• _Exercise requirements_
Copy word for word the part of the records that begins with the line containing "Where should I click to: Purchase" and ends with the line containing "The image size is (945, 462). (135, 10)", including both of those lines.

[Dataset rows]
....

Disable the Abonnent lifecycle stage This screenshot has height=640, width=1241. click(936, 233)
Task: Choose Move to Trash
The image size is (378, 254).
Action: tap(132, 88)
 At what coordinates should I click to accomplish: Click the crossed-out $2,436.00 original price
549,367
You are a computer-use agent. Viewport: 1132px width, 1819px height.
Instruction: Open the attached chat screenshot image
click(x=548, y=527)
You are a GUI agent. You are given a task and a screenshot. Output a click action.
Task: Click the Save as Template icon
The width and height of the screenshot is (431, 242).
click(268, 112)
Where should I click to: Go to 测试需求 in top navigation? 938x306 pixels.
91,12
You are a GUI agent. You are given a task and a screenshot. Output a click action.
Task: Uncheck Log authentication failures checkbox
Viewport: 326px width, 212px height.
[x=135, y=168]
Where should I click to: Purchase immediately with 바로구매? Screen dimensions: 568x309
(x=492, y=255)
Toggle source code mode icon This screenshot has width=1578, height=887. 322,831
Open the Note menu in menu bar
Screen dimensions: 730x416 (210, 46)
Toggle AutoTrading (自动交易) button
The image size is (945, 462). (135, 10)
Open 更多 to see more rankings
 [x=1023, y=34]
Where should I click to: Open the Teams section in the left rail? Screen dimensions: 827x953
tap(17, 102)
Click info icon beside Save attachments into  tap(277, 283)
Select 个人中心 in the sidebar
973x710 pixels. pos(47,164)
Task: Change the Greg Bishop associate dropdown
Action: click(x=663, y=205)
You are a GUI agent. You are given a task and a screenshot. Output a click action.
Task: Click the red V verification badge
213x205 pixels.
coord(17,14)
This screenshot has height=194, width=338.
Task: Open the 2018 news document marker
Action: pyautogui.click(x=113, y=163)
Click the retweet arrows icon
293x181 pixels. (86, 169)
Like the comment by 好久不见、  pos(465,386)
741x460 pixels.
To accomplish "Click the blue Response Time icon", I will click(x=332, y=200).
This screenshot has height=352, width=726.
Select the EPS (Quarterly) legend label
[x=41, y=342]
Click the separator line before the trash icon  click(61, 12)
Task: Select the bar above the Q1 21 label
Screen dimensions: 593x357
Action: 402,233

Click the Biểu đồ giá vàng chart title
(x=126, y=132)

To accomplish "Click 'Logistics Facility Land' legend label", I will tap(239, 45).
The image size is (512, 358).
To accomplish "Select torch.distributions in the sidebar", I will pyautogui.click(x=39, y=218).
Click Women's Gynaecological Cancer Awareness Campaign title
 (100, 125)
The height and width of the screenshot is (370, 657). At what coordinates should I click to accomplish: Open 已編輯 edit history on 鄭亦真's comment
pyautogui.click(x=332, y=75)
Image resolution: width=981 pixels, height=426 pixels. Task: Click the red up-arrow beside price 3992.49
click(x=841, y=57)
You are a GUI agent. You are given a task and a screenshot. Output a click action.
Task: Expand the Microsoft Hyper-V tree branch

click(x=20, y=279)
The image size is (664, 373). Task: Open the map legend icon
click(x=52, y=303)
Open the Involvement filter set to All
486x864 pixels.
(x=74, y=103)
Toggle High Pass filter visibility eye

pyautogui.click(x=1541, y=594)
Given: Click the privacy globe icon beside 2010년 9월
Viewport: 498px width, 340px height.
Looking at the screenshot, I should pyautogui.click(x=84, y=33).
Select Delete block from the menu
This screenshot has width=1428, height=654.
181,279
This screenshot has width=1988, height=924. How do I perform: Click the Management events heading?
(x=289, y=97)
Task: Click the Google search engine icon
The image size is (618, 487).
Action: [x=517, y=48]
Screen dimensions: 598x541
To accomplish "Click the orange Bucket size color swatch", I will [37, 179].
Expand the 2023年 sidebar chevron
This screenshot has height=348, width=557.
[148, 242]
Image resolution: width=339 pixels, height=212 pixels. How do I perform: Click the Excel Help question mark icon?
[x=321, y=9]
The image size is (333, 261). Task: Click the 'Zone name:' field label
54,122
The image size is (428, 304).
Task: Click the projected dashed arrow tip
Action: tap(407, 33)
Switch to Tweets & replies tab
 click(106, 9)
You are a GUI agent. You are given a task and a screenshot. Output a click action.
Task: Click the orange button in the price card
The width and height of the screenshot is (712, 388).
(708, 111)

....

• _Response to the exercise_
Where should I click to: Purchase immediately with 바로구매? Screen dimensions: 568x309
(x=492, y=255)
Toggle source code mode icon This screenshot has width=1578, height=887. 322,831
Open the Note menu in menu bar
Screen dimensions: 730x416 (210, 46)
Toggle AutoTrading (自动交易) button
The image size is (945, 462). (135, 10)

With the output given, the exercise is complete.